▸ **Excerpted passage**:
[Start]
4.2. Moderated Regression Results

In order to investigate the relationship between relative advantage, flexibility, accessibility, trust and safety toward ROP, linear multiple regression is first used. Researchers suggested that the regression model is better than the structure equation model (SEM) in the exploratory studies [74,75]. Meanwhile, Bryne [76] indicated that each of three SEM software, such as AMOS, PLS and LISREL, differs in the way they treat missing data and many methods available to users to handle with incomplete data. Meanwhile, different software produced different types of fit indices. However, the regression analysis using SPSS program is properly direct and easier to use [74,75]. The moderated regression model is further used to examine the moderating effect of restaurant size between independent variables and ROP. The regression model explained 52 percent of the variation in the dependent variable, ROP, as indicated by the adjusted-R²=0.52 in Table 4. Variance inflation factor (VIF) range is between 3.313 and 4.639. Since the VIF value for the various dimensions is smaller than 10 [77], it is known that there are no serious collinearity problems between various dimensions. Five factors had a significant effect on ROP. These include sales growth (b=0.453; p<0.000); cost saving (b=-0.236; p=0.009); flexibility (b=0.117; p=0.098); accessibility (b=0.184; p=0.035); trust & safety (b=0.286; p<0.000).
The standardized beta values suggest that sales growth has the greatest impact on ROP. Trust & safety, accessibility and flexibility were also determined to be a significantly positive impact on ROP. However, cost savings are negatively related, this means that the lower the costs the worse the ROP. This can be due to the food and beverage industry being a labor-intensive industry, excessive cost reduction will result in poor service quality. This will lead to reluctance to visit again by the consumers, which in turn results in poor performance. Therefore, costs should be controlled within a reasonable level.

4.3. Moderation effect

Moderated regression was conducted using interaction terms between independent variables and moderating variables. Model 1 is the main-effects model in Table 5. The size of the restaurant is added as a moderator, however, after the multi-collinearity test (see Table 5, Model 2), the VIF value of the interaction term of sales growth by restaurant size and the interaction term of cost saving by restaurant size are 36.649 and 48.269 indicating high collinearity between these two interaction terms. Therefore, these two interaction terms for sales x restaurant size and cost saving x restaurant size, are deleted.
[End]
▸ **Information shown**:
[Start]
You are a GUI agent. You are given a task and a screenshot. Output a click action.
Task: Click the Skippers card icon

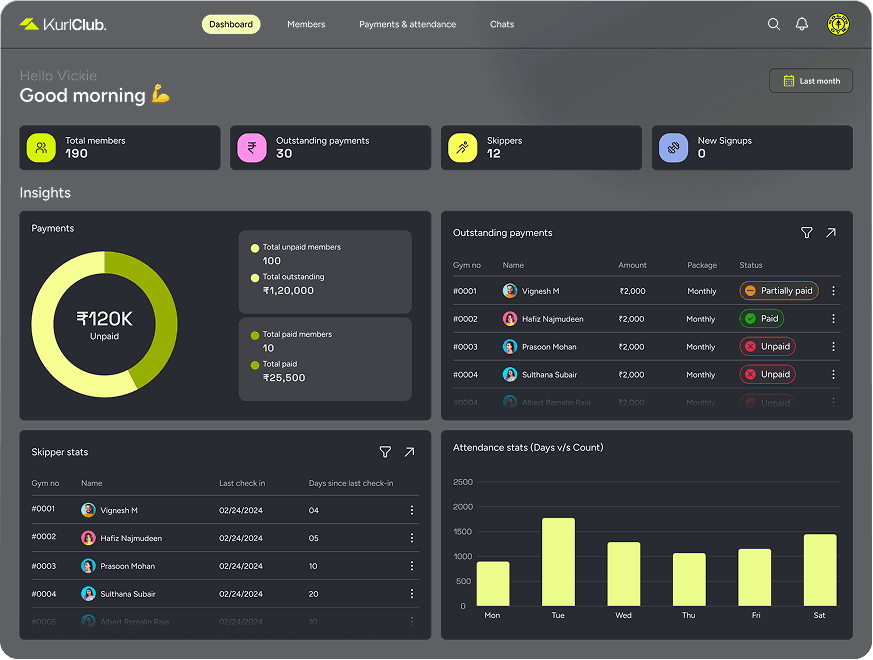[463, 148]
[End]
[Start]
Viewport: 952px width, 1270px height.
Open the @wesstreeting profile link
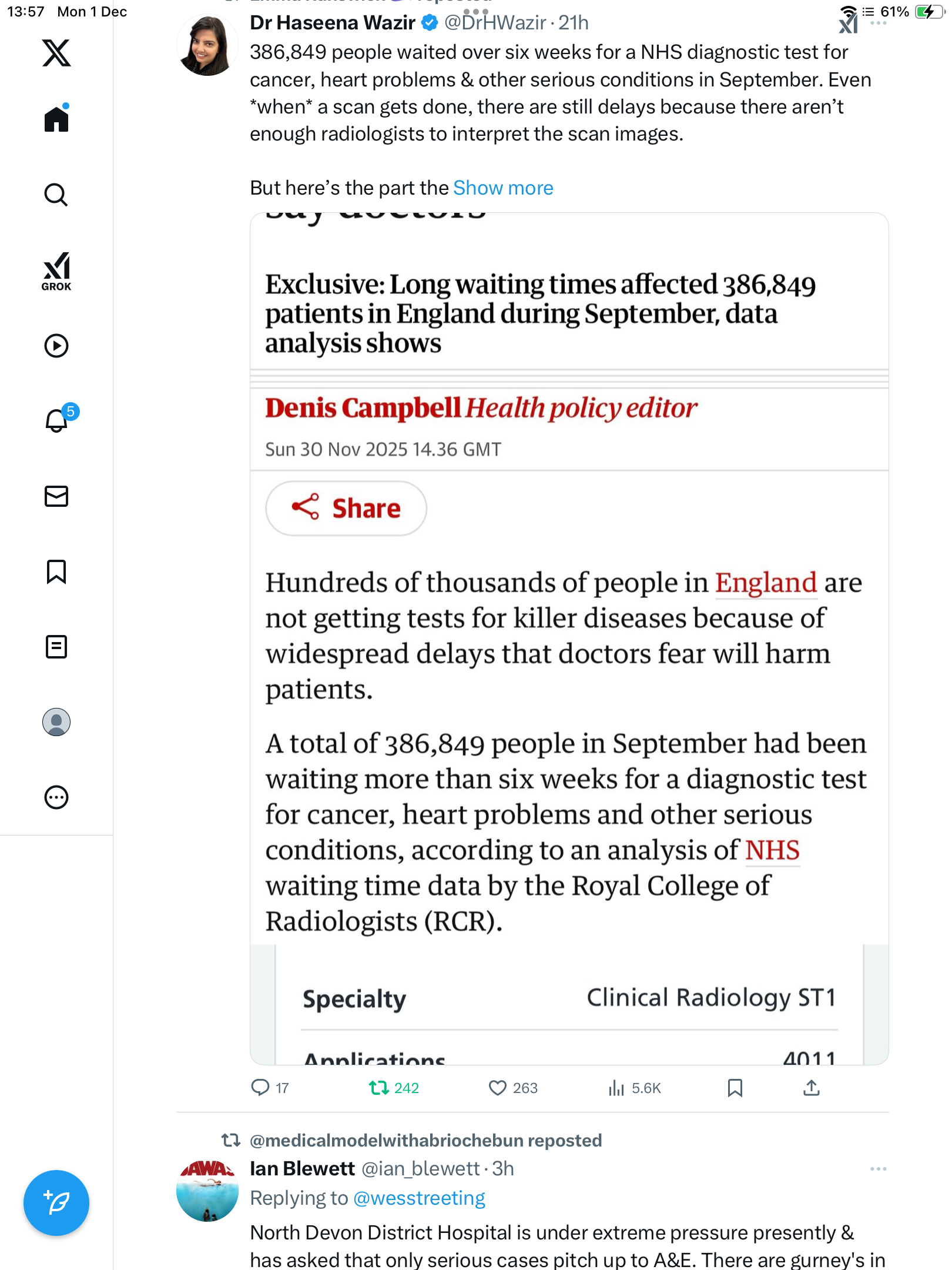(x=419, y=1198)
[End]
▸ **Goal**: Restate the regression results passage between "The standardized beta" and "a reasonable level.", inclusive, substituting "revenue growth" for "sales growth". The records that come after the regression results passage are separate material.

▸ **Complete response**:
The standardized beta values suggest that revenue growth has the greatest impact on ROP. Trust & safety, accessibility and flexibility were also determined to be a significantly positive impact on ROP. However, cost savings are negatively related, this means that the lower the costs the worse the ROP. This can be due to the food and beverage industry being a labor-intensive industry, excessive cost reduction will result in poor service quality. This will lead to reluctance to visit again by the consumers, which in turn results in poor performance. Therefore, costs should be controlled within a reasonable level.